Description of the task → Each line of the data below that holds the word "Aulos" is to be reported in full.

Data provided →
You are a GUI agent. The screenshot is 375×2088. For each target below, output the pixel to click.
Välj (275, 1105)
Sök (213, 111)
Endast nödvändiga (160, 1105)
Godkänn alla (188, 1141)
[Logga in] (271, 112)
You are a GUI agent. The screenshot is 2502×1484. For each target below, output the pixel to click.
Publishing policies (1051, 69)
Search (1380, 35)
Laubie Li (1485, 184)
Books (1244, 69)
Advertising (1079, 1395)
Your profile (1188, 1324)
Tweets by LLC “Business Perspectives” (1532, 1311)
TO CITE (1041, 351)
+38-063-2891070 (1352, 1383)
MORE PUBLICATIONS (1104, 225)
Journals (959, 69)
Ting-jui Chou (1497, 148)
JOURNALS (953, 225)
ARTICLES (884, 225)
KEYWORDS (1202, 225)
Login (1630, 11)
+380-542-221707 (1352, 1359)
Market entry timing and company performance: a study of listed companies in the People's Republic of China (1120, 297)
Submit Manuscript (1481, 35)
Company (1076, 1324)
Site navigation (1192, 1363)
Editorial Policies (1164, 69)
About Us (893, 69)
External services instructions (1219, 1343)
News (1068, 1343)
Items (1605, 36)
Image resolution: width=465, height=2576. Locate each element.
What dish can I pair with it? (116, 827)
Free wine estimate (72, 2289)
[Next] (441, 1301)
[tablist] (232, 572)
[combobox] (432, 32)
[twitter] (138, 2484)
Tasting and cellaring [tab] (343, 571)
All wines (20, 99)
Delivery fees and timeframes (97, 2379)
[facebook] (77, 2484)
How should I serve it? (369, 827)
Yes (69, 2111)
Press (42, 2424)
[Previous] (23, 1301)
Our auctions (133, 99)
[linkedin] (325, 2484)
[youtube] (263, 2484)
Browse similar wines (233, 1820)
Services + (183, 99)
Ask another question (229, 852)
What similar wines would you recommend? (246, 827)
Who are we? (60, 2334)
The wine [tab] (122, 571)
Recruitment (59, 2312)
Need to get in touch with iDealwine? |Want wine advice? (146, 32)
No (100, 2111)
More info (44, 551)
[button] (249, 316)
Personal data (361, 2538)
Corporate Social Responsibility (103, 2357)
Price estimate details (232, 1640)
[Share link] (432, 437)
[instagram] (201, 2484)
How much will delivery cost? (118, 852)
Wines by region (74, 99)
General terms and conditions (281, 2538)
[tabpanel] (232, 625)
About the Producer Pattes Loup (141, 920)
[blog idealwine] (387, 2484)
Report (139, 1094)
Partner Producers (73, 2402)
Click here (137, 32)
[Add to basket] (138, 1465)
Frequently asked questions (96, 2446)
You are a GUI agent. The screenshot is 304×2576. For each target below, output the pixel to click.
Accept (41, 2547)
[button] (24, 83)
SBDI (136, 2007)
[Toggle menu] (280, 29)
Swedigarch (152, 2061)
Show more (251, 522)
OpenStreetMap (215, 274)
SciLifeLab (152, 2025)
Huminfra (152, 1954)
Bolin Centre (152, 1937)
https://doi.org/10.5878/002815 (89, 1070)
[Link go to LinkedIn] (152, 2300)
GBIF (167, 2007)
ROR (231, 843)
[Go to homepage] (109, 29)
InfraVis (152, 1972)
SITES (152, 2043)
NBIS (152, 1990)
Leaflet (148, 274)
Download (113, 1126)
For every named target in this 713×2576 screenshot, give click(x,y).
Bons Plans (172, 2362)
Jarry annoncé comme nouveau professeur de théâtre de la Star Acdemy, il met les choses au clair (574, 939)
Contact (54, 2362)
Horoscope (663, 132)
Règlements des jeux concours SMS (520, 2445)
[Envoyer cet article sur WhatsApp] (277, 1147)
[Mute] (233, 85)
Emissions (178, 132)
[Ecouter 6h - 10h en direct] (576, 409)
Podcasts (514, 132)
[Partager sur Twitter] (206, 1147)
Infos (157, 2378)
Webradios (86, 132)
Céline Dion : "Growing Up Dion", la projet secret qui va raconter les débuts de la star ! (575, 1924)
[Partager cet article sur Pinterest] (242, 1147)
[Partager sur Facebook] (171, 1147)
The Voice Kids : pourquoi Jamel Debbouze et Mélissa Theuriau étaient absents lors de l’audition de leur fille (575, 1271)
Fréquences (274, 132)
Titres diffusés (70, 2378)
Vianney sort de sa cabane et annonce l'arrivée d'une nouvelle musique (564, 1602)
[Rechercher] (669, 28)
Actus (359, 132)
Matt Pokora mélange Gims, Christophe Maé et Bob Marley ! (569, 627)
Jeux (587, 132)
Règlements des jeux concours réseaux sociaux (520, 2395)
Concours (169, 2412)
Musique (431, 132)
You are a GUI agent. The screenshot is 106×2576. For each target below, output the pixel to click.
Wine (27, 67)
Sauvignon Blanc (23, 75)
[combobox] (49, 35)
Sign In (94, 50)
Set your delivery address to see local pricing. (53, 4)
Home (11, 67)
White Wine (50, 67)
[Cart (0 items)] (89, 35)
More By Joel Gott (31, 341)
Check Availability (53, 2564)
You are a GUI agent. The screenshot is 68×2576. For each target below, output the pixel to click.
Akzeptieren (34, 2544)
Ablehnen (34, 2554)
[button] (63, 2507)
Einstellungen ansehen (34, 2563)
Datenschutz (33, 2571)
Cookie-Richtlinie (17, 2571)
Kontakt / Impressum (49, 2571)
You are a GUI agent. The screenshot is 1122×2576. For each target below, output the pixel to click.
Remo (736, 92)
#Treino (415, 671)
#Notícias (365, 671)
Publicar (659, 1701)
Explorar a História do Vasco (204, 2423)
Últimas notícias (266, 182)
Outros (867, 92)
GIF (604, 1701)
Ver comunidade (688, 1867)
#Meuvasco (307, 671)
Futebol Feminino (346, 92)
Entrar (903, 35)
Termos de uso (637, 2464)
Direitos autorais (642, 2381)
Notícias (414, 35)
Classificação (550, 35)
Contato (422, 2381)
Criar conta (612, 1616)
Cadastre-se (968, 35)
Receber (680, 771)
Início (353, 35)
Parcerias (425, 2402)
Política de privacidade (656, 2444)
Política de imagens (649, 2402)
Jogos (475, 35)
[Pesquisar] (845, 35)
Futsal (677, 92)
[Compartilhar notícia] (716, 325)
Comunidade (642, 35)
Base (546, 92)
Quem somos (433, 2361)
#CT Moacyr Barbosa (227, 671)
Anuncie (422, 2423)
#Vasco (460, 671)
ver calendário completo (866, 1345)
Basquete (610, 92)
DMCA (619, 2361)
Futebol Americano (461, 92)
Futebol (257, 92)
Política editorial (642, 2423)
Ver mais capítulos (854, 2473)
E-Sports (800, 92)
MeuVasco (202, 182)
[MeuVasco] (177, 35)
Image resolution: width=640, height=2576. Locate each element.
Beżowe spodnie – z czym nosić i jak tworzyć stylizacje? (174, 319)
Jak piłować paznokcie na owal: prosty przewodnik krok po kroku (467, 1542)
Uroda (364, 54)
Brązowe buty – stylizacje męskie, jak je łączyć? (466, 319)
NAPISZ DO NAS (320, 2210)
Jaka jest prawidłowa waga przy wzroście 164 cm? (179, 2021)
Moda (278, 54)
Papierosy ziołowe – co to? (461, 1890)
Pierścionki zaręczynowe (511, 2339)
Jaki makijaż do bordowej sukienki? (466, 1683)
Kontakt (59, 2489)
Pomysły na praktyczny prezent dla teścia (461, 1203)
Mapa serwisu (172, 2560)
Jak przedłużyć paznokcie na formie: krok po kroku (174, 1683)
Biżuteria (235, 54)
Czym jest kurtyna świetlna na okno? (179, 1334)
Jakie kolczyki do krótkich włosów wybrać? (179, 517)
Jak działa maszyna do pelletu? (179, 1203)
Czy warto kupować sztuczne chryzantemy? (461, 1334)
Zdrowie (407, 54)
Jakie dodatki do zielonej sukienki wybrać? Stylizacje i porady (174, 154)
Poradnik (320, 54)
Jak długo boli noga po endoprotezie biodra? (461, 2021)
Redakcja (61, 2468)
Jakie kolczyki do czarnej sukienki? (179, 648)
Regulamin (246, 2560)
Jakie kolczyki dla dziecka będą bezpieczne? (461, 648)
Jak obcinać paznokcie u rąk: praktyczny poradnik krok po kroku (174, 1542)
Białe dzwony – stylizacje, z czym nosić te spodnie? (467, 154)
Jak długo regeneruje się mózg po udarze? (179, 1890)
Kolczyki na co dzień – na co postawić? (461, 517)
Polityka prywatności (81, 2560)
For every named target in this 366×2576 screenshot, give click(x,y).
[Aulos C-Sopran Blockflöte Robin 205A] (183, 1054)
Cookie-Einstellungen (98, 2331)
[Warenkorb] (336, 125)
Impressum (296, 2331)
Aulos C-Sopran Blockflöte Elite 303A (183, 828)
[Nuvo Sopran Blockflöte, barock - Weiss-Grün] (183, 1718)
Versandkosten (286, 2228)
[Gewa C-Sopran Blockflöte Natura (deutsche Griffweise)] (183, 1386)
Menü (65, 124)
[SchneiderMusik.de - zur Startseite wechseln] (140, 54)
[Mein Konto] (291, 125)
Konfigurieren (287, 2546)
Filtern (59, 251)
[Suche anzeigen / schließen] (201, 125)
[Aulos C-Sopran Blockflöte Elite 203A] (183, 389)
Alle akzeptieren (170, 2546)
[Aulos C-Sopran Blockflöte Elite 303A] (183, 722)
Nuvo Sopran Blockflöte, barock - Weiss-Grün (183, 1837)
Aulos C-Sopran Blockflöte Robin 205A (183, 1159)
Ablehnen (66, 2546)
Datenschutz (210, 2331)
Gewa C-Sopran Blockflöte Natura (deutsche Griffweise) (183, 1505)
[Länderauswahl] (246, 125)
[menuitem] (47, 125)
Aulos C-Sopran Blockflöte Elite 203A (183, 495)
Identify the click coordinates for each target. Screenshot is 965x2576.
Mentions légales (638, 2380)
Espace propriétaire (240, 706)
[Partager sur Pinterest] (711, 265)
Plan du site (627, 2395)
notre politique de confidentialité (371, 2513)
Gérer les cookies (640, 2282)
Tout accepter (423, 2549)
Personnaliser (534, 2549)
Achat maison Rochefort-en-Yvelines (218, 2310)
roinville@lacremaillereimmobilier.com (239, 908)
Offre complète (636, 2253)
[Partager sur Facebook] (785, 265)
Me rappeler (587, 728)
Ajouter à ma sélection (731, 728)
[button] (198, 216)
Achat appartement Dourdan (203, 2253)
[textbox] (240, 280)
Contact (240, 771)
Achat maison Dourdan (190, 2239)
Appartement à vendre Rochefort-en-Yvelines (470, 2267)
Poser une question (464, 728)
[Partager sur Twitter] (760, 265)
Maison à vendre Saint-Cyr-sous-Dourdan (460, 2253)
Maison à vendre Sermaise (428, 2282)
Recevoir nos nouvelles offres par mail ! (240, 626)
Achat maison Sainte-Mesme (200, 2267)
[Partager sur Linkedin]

Response to the exercise →
[Aulos C-Sopran Blockflöte Robin 205A] (183, 1054)
Aulos C-Sopran Blockflöte Elite 303A (183, 828)
[Aulos C-Sopran Blockflöte Elite 203A] (183, 389)
[Aulos C-Sopran Blockflöte Elite 303A] (183, 722)
Aulos C-Sopran Blockflöte Robin 205A (183, 1159)
Aulos C-Sopran Blockflöte Elite 203A (183, 495)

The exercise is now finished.